Ugandans started voting Friday in polls widely predicted to return long-time leader Yoweri Museveni to power, with a fragmented opposition crying foul even before the ballot.

A new term at the helm of the east African country would extend the former rebel leader's rule to 30 years and his opponents have warned that Uganda was ripe for thekind of uprising currently sweeping the Arab world.

Voting kicked off officially at 7:00 am (0400 GMT) but only a handful of voters turned out early in the capital Kampala as polling equipment was still being set up.
There are some 14 million voters in Uganda.

"I came early to vote and then I have to keep witnessing the process. We fear rigging," said Badru Busulwa, the first to cast his ballot at a small open-air polling station in Kampala.

Suspicion was also rife in the Rubaga area, which is considered an opposition stronghold and where ballot papers hadn't even been delivered to polling stations by the time voting was supposed to start.

Voters in Rubaga, which is where the head of Uganda's largest traditional kingdom lives, were confused and frustrated as little explanation was being offered for the delay.

Museveni's main challenger Kizza Besigye claims only rigging by the regime could deprive him of victory and has pledged to release his own set of results within 24 hours of the end of polling.

"We are going to have someone remain here for the whole day. Kampala is for Besigye, even Museveni knows that," Kanaabi Quraish, an agent for Besigye's Forum for Democratic Change, said shortly after polling started.

Museveni, 66, has been defiant, predicting a landslide victory and promising to crack down on protests.

"There will be no Egypt-like revolution here... Egypt is a different story. Tunisia is a different story," he told reporters on Wednesday.

"It will be a big win," said Museveni, who has been criticised at home and abroad over human rights but has steered Uganda to an average growth rate of five percent since 2004 and proved a key security ally of the West.

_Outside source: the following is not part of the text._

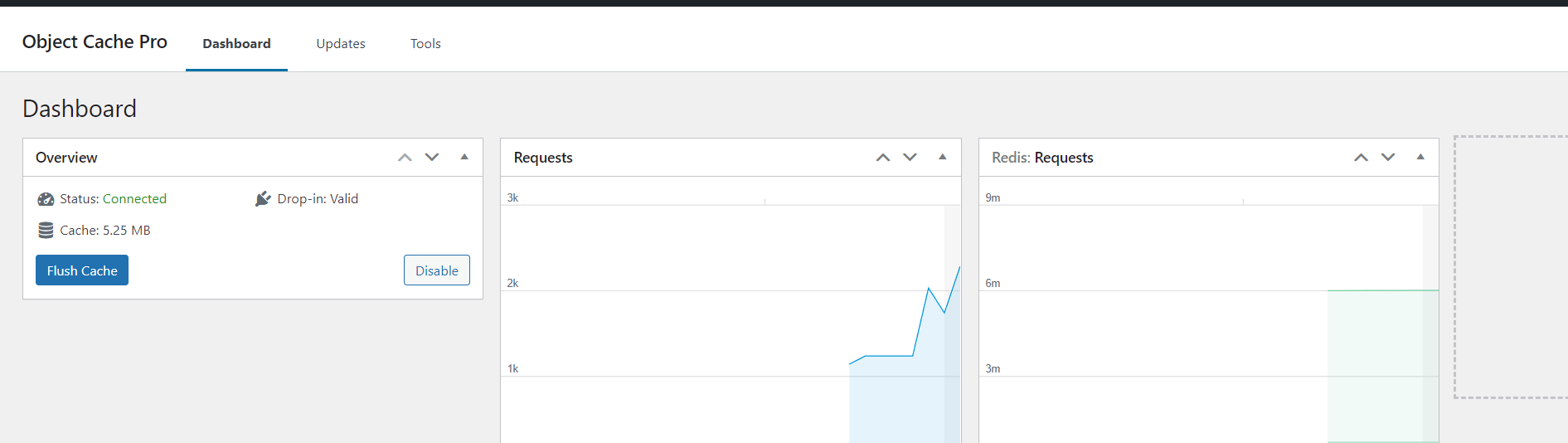Move Requests panel down
Viewport: 1568px width, 443px height.
pos(910,158)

Besigye, the most prominent of Museveni's seven challengers, has already accused the regime and the electoral commission of planning widespread rigging to ensure Museveni's re-election.

In his closing rally, the opposition leader made a thinly veiled call for mass protests if official results did not go his way, raising the spectre of yet another post-election crisis on the continent.

"If the electoral commission releases results that we know to be fraudulent, at that stage we shall recommend the Ugandan people deal with the matter directly," he said earlier this week.

Museveni's regime has deployed thousands of security forces across the country and the electoral commission has warned against any other body releasing results.

"The power to declare results of the presidential elections is vested with the national electoral commission," Badru Kiggundu, the head of the polling panel, warned.

Ugandans, who are electing their members of parliament and their president in Friday's contest, have never known a democratic change of power.

Many commentators believe the election could be the closest since Museveni, a former guerrilla leader, grabbed power as head of the National Resistance Army in 1986.

Museveni drew tens of thousands of supporters in his rallies however, and has campaigned on his success in ridding the country of the Lord's Resistance Army's brutal rebellion and the prospect of an oil windfall in his next term.

"By the end of these five years Uganda will be a middle-income country. I will not allow Besigye and others to mess up that plan," said Museveni earlier this week.

Observers say the opposition's best hope is to deprive Museveni of more than 50 percent of the vote, and then unite against the incumbent in a second round.

If he completes a new term, Museveni will join a select club of African leaders who have ruled for more than 30 years such as Libya's Moamer Kadhafi and Zimbabwe's Robert Mugabe.